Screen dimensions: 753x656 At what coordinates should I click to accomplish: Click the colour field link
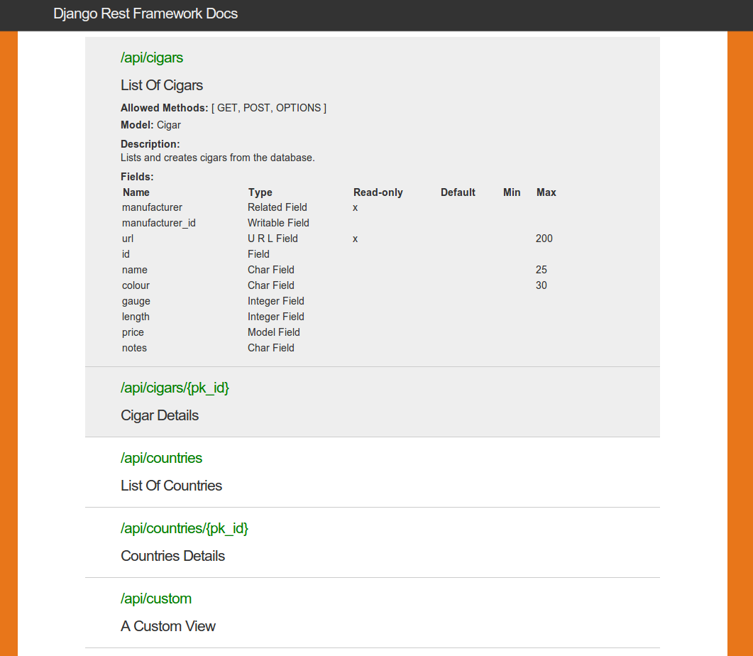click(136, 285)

============================================================

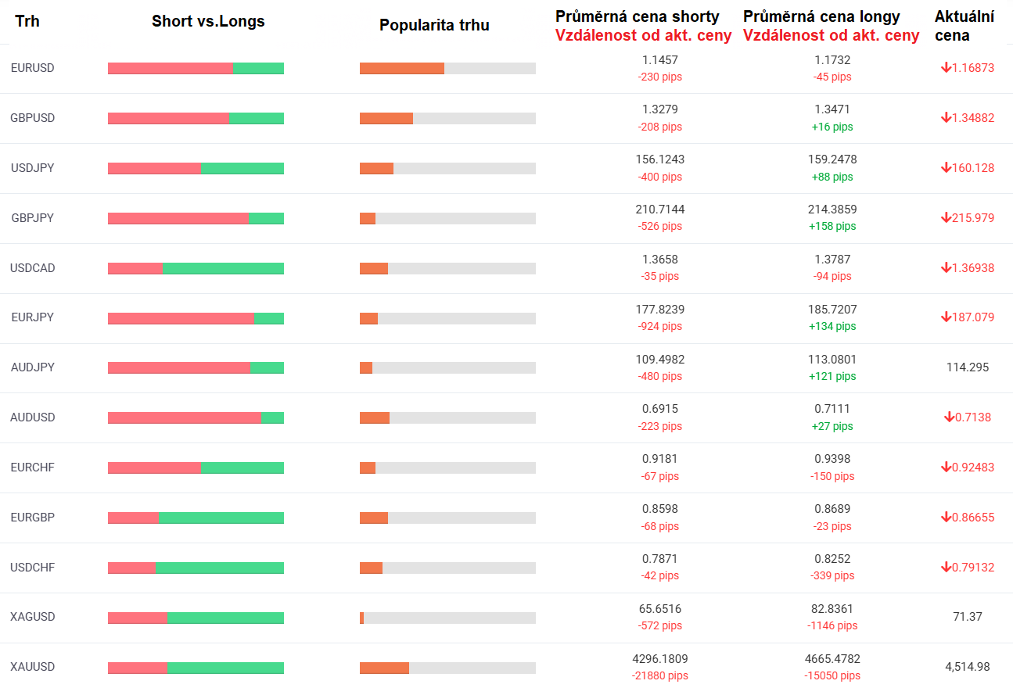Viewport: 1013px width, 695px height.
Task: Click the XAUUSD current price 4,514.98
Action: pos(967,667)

============================================================

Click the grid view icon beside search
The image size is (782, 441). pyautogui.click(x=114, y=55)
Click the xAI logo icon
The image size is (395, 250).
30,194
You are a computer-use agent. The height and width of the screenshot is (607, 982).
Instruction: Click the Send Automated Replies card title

============================================================

__What you should do__: From the records above, repeat exactly the lines from the one with "The image size is (395, 250)." through the one with "Instruction: Click the", both included.

__Written response__:
The image size is (395, 250).
30,194
You are a computer-use agent. The height and width of the screenshot is (607, 982).
Instruction: Click the Send Automated Replies card title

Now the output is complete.